An interesting thread broke out after a recent post I made about N.T. Wright and the need to bring genuine discipline to academic debate. The thread (to use shorthand) revolved around private judgment, the priesthood of believers, sola Scriptura, and the ministerium of the Church. How’s that for a summary? I thought I would add a few comments of my own here, and invite Tim Enloe to respond to them on his blog, and I will link to them. I am doing this, not because I differ with Tim’s basic position, but simply to make the issues more clear, and perhaps to highlight some differences in emphases.
The underlying culprit in all these discussions is egalitarianism. Many modern Protestants (and Catholics too, for that matter) assume that the Church has no genuine teaching authority that must be obeyed, and when it comes to doctrinal finality it is “every man to his tents, O Israel.” For Protestants, the doctrine of sola Scriptura is twisted into a “just me and my Bible” solo Scriptura, and the priesthood of the believer is turned into a demand that the rest of your fellows, that holy nation of priests, go mind their own beeswax. Private judgment is absolutized, and the idea that we are created and designed to think and believe in community is rejected. So far the problem.
So, then, here we are. What are we to do about it? Here is the problem. Because of the functional fragmentation of the Church, we have church officers in one communion disciplining members for maintaining (with their open Bible) doctrines that church officers (equally ordained) in another denomination are sworn to uphold. In other words, a Calvinist layman in a Calvary Chapel, who leads a home Bible study, is in the same structural position as an Arminian layman doing the same thing in the OPC. But one is right and the other is wrong. One set of elders is resisting false teaching, and the other is resisting the truth. Strange concepts, I know, but no getting around it.
But I don’t think the first step should be to get the unordained layman to shut up about what he believes the Bible says — rather, I think we should learn to distingish discussion about scriptural teaching and authoritative proclamation. In other words, the place to begin establishing this principle is not so much around Burt Layman’s right to speak as it is in our right to refuse to pay him the slightest attention. He can speak if he wants. We don’t have to listen. When the church speaks (even when the church is in error), the church is speaking authoritatively. It is the difference between a seven-year-old saying to his six-year-old sister, “It is 8 o’clock.
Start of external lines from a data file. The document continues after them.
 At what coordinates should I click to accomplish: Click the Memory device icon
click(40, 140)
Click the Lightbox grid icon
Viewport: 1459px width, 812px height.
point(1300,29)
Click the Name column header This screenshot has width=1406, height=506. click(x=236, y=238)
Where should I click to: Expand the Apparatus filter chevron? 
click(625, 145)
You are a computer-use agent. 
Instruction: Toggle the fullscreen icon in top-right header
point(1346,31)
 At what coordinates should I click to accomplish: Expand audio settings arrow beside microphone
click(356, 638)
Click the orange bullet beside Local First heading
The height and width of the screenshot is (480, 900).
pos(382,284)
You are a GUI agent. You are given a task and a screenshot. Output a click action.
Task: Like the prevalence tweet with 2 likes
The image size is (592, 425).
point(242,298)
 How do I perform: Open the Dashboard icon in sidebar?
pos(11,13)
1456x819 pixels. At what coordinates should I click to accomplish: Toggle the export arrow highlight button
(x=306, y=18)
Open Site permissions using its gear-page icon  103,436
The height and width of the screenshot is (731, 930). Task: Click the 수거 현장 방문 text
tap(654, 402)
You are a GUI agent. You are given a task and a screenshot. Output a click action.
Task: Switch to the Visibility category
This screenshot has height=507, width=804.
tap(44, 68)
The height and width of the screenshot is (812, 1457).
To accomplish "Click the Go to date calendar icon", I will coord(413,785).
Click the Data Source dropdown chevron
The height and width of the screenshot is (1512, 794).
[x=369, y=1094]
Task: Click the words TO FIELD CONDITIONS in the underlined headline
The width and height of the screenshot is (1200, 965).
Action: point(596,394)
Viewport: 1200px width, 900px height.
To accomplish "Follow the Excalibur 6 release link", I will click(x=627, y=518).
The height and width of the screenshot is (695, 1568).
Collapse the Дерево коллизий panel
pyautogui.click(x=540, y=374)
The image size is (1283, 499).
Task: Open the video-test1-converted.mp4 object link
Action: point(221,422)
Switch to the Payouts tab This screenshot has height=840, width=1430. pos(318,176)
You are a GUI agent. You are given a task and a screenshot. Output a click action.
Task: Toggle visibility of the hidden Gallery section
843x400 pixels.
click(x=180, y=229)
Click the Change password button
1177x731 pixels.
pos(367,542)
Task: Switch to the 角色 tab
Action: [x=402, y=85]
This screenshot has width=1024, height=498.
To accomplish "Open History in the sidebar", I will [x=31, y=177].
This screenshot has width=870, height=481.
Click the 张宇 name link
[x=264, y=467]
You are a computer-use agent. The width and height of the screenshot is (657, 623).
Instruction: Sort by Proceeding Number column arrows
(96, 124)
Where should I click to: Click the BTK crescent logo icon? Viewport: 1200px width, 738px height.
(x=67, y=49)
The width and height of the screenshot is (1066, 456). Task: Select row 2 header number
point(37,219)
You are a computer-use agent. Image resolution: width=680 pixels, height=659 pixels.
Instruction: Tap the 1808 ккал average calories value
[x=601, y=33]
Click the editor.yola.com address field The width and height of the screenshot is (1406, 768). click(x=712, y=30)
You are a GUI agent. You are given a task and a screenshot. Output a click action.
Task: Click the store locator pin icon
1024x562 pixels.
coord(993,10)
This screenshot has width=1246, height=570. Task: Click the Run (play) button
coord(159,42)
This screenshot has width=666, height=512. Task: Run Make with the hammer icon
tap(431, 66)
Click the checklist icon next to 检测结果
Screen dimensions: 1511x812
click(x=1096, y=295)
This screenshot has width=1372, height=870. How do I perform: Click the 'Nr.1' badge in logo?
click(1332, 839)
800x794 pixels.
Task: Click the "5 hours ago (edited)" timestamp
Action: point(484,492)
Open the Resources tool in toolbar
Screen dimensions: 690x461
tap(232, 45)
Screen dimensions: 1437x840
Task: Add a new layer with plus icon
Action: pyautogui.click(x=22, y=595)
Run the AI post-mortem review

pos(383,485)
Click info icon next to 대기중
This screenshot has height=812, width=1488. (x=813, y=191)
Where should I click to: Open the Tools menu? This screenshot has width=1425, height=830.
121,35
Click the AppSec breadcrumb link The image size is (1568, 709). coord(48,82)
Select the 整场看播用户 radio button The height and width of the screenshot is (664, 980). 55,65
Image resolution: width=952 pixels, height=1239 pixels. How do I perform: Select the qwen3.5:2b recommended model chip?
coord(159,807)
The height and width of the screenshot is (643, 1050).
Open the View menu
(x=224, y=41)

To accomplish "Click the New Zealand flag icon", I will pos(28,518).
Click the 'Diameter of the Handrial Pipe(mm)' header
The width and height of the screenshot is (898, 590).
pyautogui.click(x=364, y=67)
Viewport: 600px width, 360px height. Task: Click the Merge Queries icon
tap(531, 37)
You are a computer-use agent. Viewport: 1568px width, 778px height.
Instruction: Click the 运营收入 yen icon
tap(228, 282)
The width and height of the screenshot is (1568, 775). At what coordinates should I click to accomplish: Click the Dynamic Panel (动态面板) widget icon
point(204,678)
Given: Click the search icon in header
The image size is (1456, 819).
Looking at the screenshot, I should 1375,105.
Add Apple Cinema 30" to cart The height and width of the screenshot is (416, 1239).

We need to go in,” and mom at the back door saying, “It is 8 o’clock. You need to come in.” This difference in genuine authority remains even if mom is mistaken and it is only 7:30.
Now if teaching is occurring that could reasonably be construed as representing the church, then the ordained leadership of the church should sign off on it. For example, my wife periodically leads a women’s study in our congregation. Whenever she does this, she sends a request to the elders, asking for permission to lead the study. Any teaching that someone might construe as being the “position of the church” (and a study by the pastor’s wife fits this description) is something the elders need to give their blessing to. But if two teenagers are talking about the sermon in the church parking lot, they do not need to take care lest one of them be able to point to the other one and declare, “You exposited!”
But what about a teacher who is semi-educated, and not in line with the doctrine of the church, but he is not self-evidently an idiot. He is glib and persuasive. What then? Shutting him down by fiat is counterproductive. An ecclesiastical gag is not a refuation, and everybody knows it. One of the scriptural requirements for the minister is that he needs to be able to refute those who contradict (2 Tim. 2:23-26). The “jury” that observes this refutation is of course the congregation of God’s people, led by her ordained ministers — it is not the headstrong false teacher, for obvious reasons.
There is not a problem with refuting a person, having him refuse to acknowledge it, and then withdrawing from him. “If any man teach otherwise, and consent not to wholesome words, even the words of our Lord Jesus Christ, and to the doctrine which is according to godliness; he is proud, knowing nothing, but doting about questions and strifes of words, whereof cometh envy, strife, railings, evil surmisings, perverse disputings of men of corrupt minds, and destitute of the truth, supposing that gain is godliness: from such withdraw thyself” (1 Tim. 6:3-5). It is appropriate to refute someone, have them not recognize it at all, and then simply walk away. These guys are the ecclesiastical equivalent of that knight in Monty Python and the Holy Grail. “It’s just a flesh wound!”